- _WHAT THE EXERCISE ASKS_:
Output, word for word, each line from the one with "This screenshot has height=900, width=1280." through the end of the listing below, excluding every picture.

- _GIVEN INFORMATION_:
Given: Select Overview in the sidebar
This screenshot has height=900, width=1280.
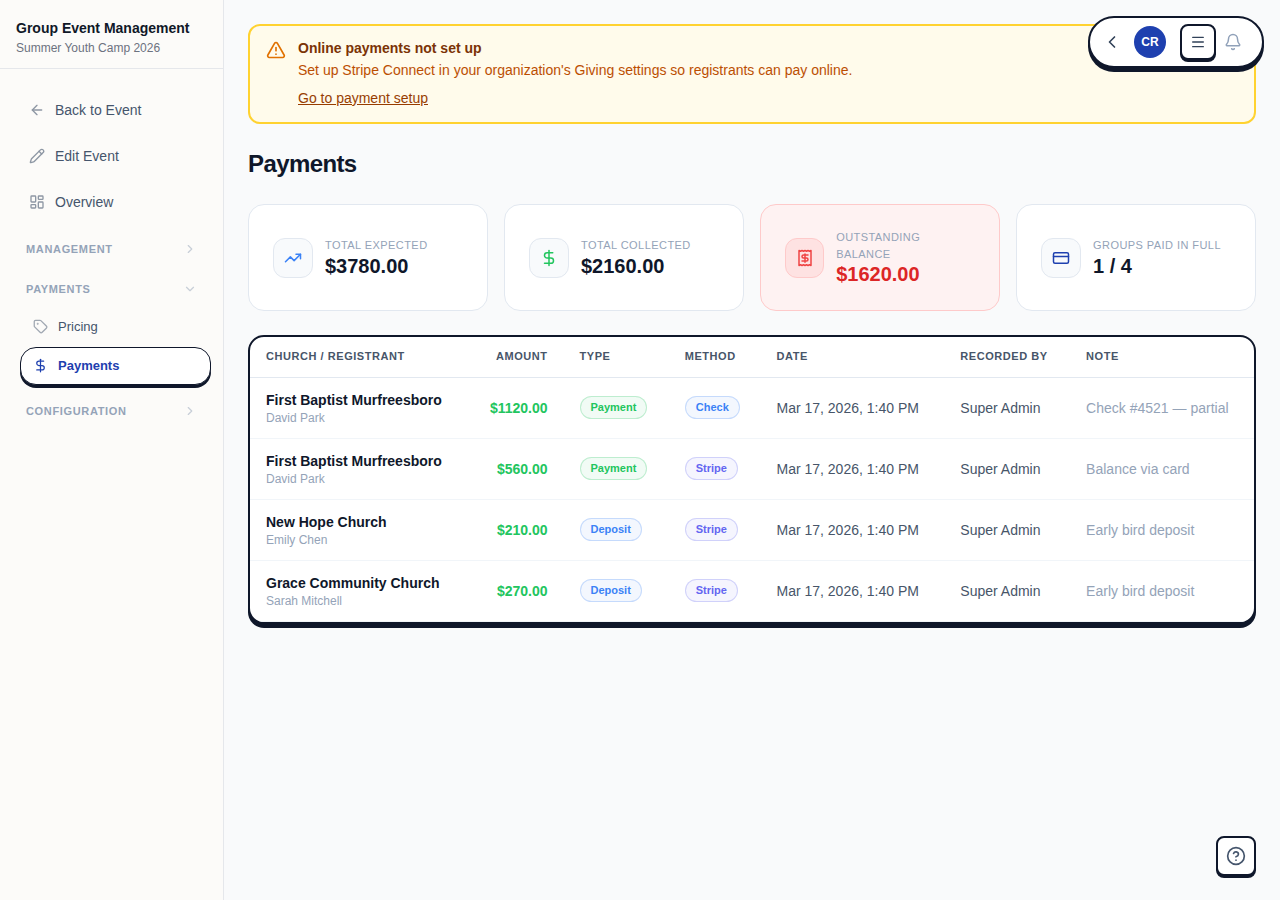Looking at the screenshot, I should coord(82,202).
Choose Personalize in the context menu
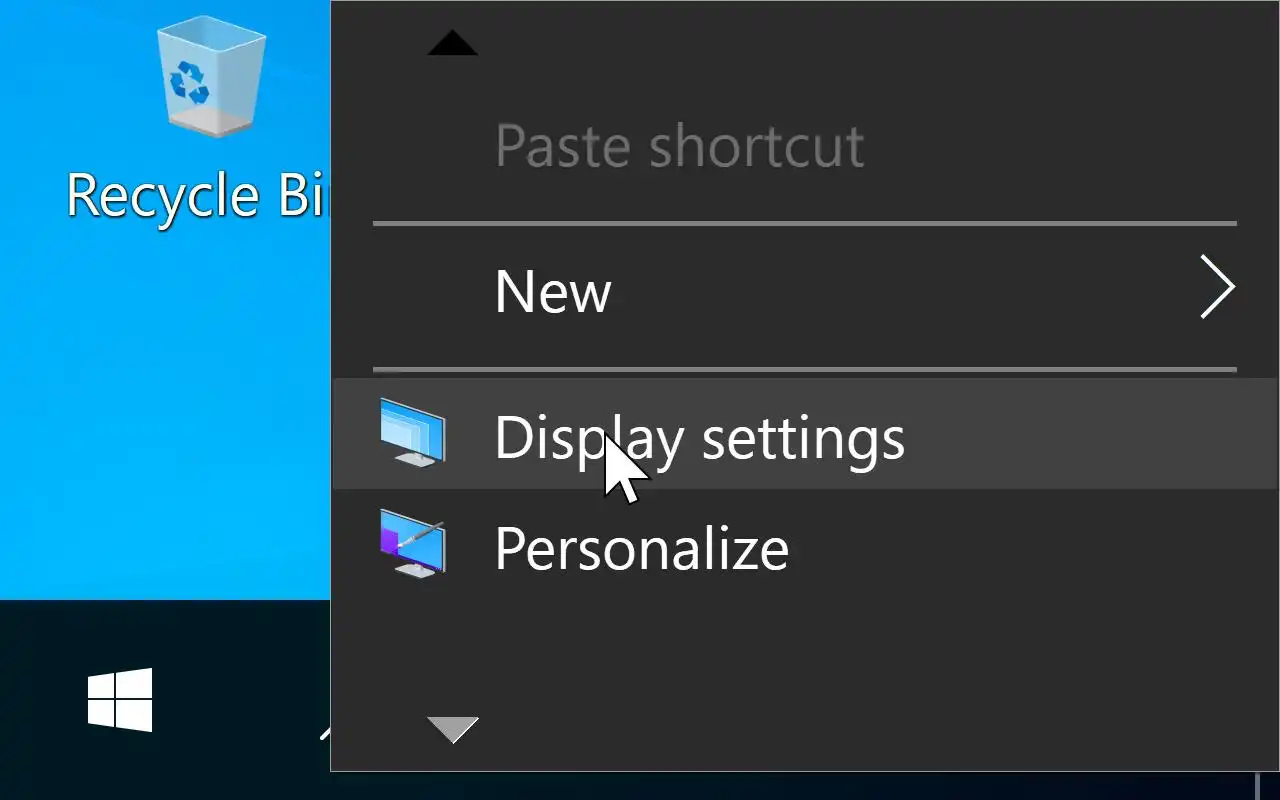 click(x=641, y=548)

- _RESPONSE TO THE TASK_:
This screenshot has height=900, width=1280.
Looking at the screenshot, I should coord(82,202).
Choose Personalize in the context menu
 click(x=641, y=548)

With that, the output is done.